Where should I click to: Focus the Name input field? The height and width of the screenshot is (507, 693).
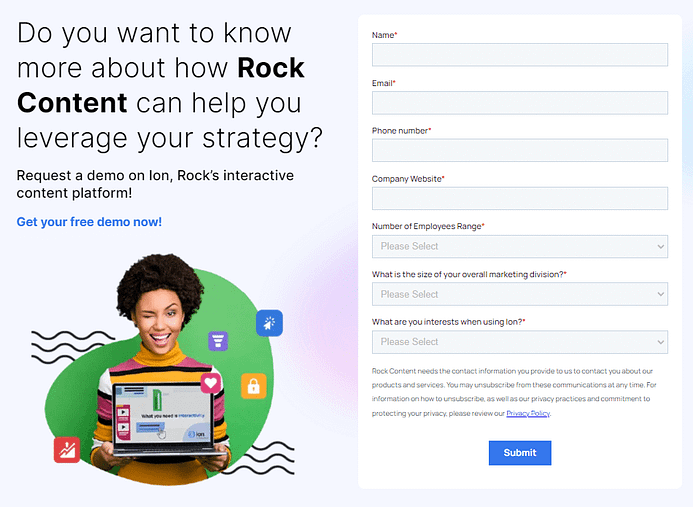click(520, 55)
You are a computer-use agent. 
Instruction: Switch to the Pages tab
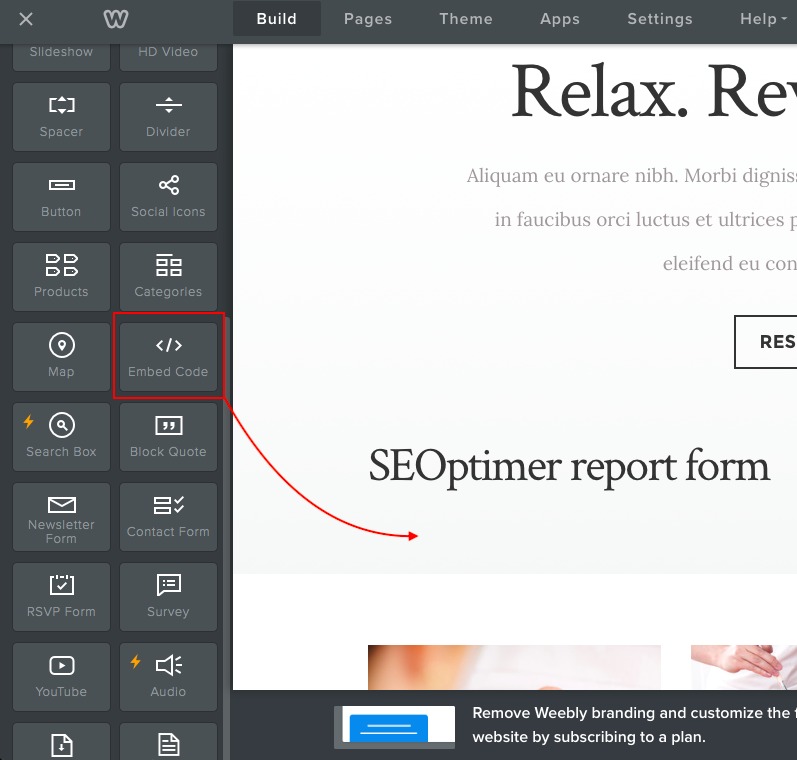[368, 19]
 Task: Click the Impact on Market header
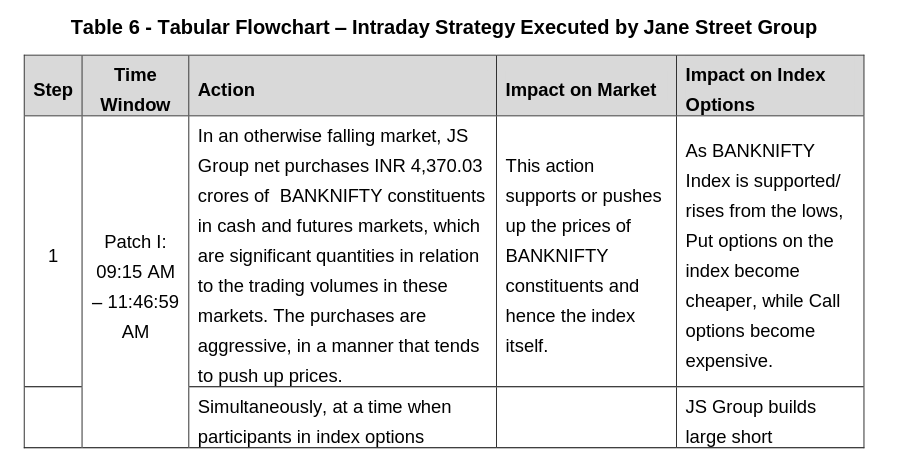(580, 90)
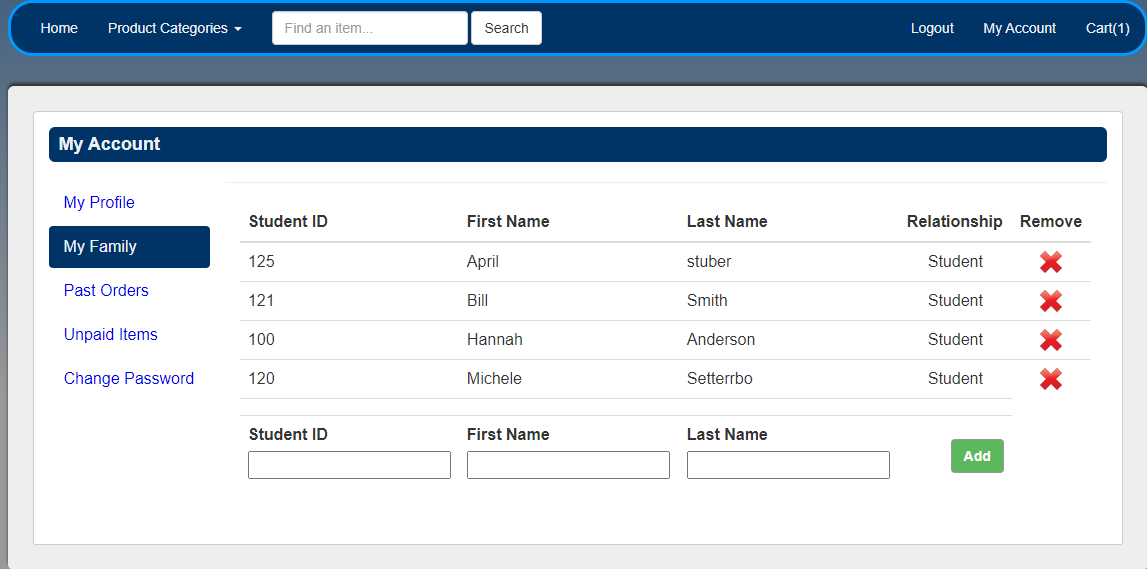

....................

About this task: Please repeat every record exactly, leaving the pictures out.

Finished exercise:
Where should I click to: Focus the Name input field? The height and width of the screenshot is (507, 693).
click(520, 55)
You are a computer-use agent. 
Instruction: Switch to the Pages tab
[368, 19]
 Task: Click the Impact on Market header
(580, 90)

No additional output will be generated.